Le traitement médiatique de la question du suicide ces derniers temps est de nature à susciter une certaine inquiétude face à la prévention de ce phénomène. À Suicide Action Montréal, un organisme voué à la prévention du suicide depuis plus de 25 ans, nous sommes d'avis que les médias doivent faire preuve de plus de retenue dans leur couverture de ces tristes événements.

Historiquement, les médias ont couvert certains événements qui ont marqué l'actualité québécoise. On se rappelle, avec tristesse, le suicide du journaliste Gaëtan Girouard. Les conséquences de la couverture du suicide de M. Girouard ont été regrettables pour le Québec. En effet, une étude faite en 2005 par Michel Tousignant, en collaboration avec le Centre de recherche et d'intervention sur le suicide et l'euthanasie (CRISE) a démontré que la couverture médiatique de ce suicide a eu un effet d'entraînement indéniable. Durant cette décennie, le total des décès par suicide se situait entre 1200 et 1300 par année. Alors qu'en 1999, après le décès de M. Girouard, ce nombre est passé à 1600. Cette étude indique que 300 des 1600 suicides commis durant l'année 1999 avaient un lien direct avec la médiatisation du décès de M. Girouard. De plus, la ligne prévention suicide (1-866-277-3553) a géré une augmentation de 200% d'appels durant les quatre jours suivant le décès du journaliste.

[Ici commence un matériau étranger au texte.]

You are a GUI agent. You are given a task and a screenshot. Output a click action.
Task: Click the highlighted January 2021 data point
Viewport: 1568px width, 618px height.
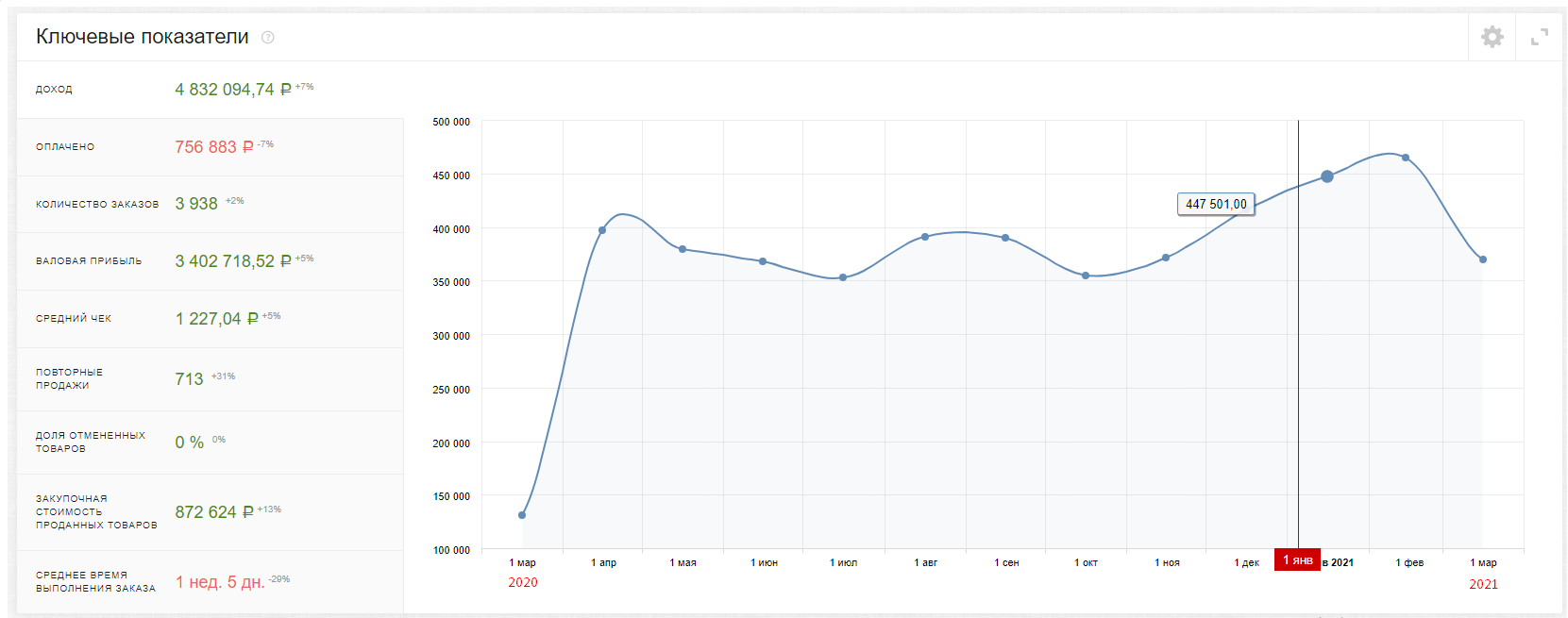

À la suite d'une réflexion en lien avec cet événement, nous avons observé un traitement beaucoup plus responsable de la part des médias. Depuis quelques années, les professionnels de l'information semblaient plus conscients des risques reliés au traitement de l'information concernant les suicides.

Nous constatons cependant un retour marqué du traitement inadéquat du suicide dans l'actualité des derniers mois. Avec la couverture récente du suicide de Marjorie Raymond, où l'accent a été mis sur la publication de détails (moyen utilisé, lettre d'adieu, etc.), et la médiatisation démesurée des propos regrettables tenus par le sénateur Pierre-Hugues Boisvenu, nous souhaitons ramener le traitement médiatique vers la réalisation des reportages dits «sensibles» à la prévention du suicide. Ce type de reportages sauve des vies tout en permettant d'informer le public.

Dans un guide «Les médias et le suicide» publié par The Presswize Trust, les conseils suivants sont proposés:

Éviter des titres, images et langages sensationnels ainsi que la publication des détails; éviter également la spéculation, surtout concernant les «célébrités»; expliquer que le suicide est un phénomène complexe lié à la santé mentale.

Il est également recommandé d'informer la population sur les ressources disponibles en prévention du suicide tel que le 1-866-277-3553 qui donne accès a des ressources compétentes dans toutes les régions du Québec. Ce guide est disponible sur le site de Suicide Action Montréal www.suicideactionmontreal.org sous l'onglet documentation.

Si les efforts en prévention du suicide ont obtenu des résultats intéressants ces dernières années, c'est notamment parce que les médias ont su faire preuve de discernement dans la façon de couvrir ce phénomène. Le suicide continue néanmoins d'être un fléau au Québec et nous devons tout mettre en oeuvre pour le prévenir.